MDDM Ch. 78 Longitude Tables

jbor jbor at bigpond.com
Sun Sep 22 10:09:10 CDT 2002


on 22/9/02 1:08 PM, Dave Monroe at davidmmonroe at yahoo.com wrote:

> "As a beneficiary of the old boys' network, Maskelyne
> always manages to be in the right place at the right
> time.  Mason is deeply resentful of his successes and
> sees himslef as far more deserving.  He concludes that
> Makselyne has abused and exploited him.  Mason is
> especially upset about Maskelyne's appointment to AR
> ....   Their relationship ends with a hateful
> exchange. (770-771)  In a great irony, Maskelyne
> edited Mason's corrections of Mayer's Lunar Tables in
> 1787, a year after Mason's death." (Clerc, Mason &
> Dixon & Pynchon, Ch. VI, p. 79)

I'm not sure that I read the scene as clear-cut as that. On the one hand the
narrator comments that  "[a]t this Cusp of vulnerability, Mason, with the
Exquisiteness of Picador, launch'd his Dart", this "cusp of vulnerability"
being Maskelyne's brief expulsion from the R.S. Council during 1783-4. But
in the actual exchange at The Mitre which is recounted in the text Mason
seems to blow up at Nev without any premeditation whatsoever:

    From an innocent discussion of the Great Meteor of the Summer previous,
    they abruptly surrender'd to Earthly Spite. (770.10)

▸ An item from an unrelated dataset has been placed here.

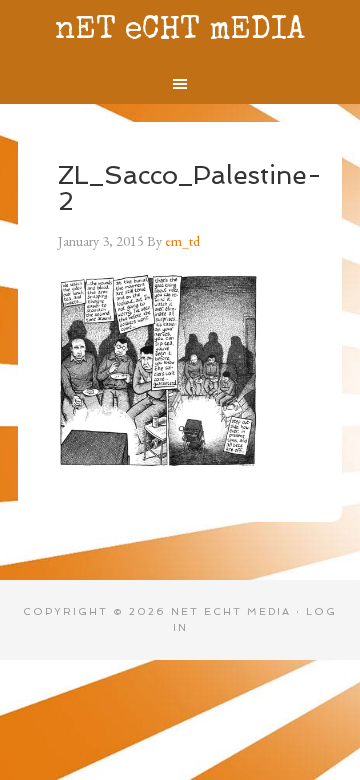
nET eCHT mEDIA (180, 31)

I think that what prompts Mason's sarcasm and fury is the perceived slight
in Maskelyne's remark about the new planet having its "Radiant in Perseus",
which Chas interprets as a snide reference to Rebekah's ghost, and to what
Chas thinks Nev thinks of as nothing more than a quixotic obsession with a
long-dead wife (" ... would the Soul I seek, emerge and fall from a region
so attainted? Never.") Up until this point, even though he had been jealous
of and enraged by Maskelyne always being promoted ahead of him, I think
Mason had remained loyal and respectful to Maskelyne, and after returning to
England had even come to confide in him and regard him with affection. Just
before the episode the narrator poses the question: "Did he now include
among his Enemies Maskelyne?" (769.4) I'm not certain that he does, and that
at that moment in The Mitre he just snaps.

There's a lot in the chapter which leads up to this sudden outburst: Mason's
increasing solitude and despair after Dixon's death, and at his own father's
lack of acceptance and understanding; his supposed "Madness, which grows
ever less hopeful" (761.25); as well as the actual omen he saw through his
lens, the "fore-inklings of the dark Forces of Overthrow ... procession of
luminous Phantoms" (769.13,18), which Maskelyne fails to take seriously.
And, of course, the reminder of Rebekah's absence. I think that the abrupt
decision to take the whole family off to America (to try and ensure their
financial well-being there?) is a direct result of the estrangement with
Maskelyne, and Mary's bewilderment about the emigration is explained in
Chas's not mentioning the bust-up to her (761.28).

I suspect there might be a little bit more to this last chapter, and Mason's
death-bed vision of "a great single Engine, the size of a Continent"
(772.17), than a logarithmick solution to the problem of the Longitude.